Up to now, a myriad of FC modelling methods have been developed [22, 23, 24]. Namely, different regions-of-interest (ROIs) are parcellated from brain regions to estimate the BOLD time series of ROI. For example, the pairwise Pearson’s correlation (PC) among different brain regions is one of the widely applied FC modelling algorithms to construct brain regions for MCI topological properties revelation [25]. However, PC focuses on pairwise relationship only, which fails to consider the interaction among multiple brain regions [26]. By contrast, another widely applied method is to establish FC network via sparse representation (SR) [27]. This sparse estimation is based on partial correlation via regularization to construct the relationship among certain ROIs while removing other ROIs’ effects. SR network has been applied in AD and MCI by constructing brain networks [27, 28, 29]. However, the existing research not only uses inherently sparse method, but also incorporates group structure. Therefore, it is interesting to integrate both information.

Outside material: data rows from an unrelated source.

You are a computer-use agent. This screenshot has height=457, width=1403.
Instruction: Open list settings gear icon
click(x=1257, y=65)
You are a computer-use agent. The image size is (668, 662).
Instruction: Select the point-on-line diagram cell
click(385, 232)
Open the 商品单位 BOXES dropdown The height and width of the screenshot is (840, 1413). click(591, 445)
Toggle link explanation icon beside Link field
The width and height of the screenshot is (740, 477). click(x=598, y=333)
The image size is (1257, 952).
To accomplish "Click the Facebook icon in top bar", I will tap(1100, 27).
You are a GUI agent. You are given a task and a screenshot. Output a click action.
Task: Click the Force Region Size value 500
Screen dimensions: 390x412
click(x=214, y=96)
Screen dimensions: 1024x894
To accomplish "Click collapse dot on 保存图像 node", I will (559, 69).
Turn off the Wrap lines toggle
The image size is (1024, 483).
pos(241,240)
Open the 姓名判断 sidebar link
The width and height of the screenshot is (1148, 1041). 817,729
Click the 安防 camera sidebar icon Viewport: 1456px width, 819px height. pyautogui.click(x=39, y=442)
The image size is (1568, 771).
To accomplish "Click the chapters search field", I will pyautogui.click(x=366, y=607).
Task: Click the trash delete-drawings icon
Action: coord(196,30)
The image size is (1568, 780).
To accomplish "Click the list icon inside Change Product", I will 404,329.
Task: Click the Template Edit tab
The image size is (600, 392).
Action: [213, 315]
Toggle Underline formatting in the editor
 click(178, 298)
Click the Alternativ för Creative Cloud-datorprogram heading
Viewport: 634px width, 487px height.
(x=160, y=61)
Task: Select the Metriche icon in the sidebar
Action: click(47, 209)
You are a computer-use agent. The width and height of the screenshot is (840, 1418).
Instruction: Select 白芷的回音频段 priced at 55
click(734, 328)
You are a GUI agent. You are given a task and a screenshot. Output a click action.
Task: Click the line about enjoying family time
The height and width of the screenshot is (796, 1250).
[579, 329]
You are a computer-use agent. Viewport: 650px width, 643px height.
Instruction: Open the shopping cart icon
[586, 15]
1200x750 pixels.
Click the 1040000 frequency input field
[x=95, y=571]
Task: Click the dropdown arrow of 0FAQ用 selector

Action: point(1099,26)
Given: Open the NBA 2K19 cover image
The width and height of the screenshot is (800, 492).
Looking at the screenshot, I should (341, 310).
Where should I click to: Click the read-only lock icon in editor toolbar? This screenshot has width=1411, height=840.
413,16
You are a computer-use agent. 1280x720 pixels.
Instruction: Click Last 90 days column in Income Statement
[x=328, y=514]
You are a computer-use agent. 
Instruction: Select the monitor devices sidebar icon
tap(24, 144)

It is known that machine learning techniques can make use of feature extracted from BFCN for MCI patient identification with a relatively high accuracy [18, 28, 30, 31, 32, 33]. Although the conventional studies mostly focused on single time point information from brain regions, it is limited due to lack of longitudinal analysis. To enhance the diagnostic performance, multiple time point networks can model disease progression comprehensively and effectively [34, 35]. In the literature, longitudinal study for disease progression modelling has become a hot topic due to its effectiveness [4, 34, 36, 37]. For example, Zhou et al. [38] proposed to model AD progression based on a novel designed convex fused learning for score prediction and achieved remarkable results. Huang et al. [34] predicted the longitudinal score using weighted random forest and obtained superior results than the traditional study. Jie et al. [36] proposed a temporal smooth framework for longitudinal score prediction. In spite of these efforts, the previous studies mainly focused on the score prediction based on MRI or PET data only [31]. It is argued that the FC network from rs-fMRI data can be more effective for disease progression study [39]. In view of this, our study concentrates on the longitudinal analysis for MCI identification via rs-fMRI data. To our best knowledge, this is the first longitudinal analysis of MCI disease modelling based on FC network of rs-fMRI data.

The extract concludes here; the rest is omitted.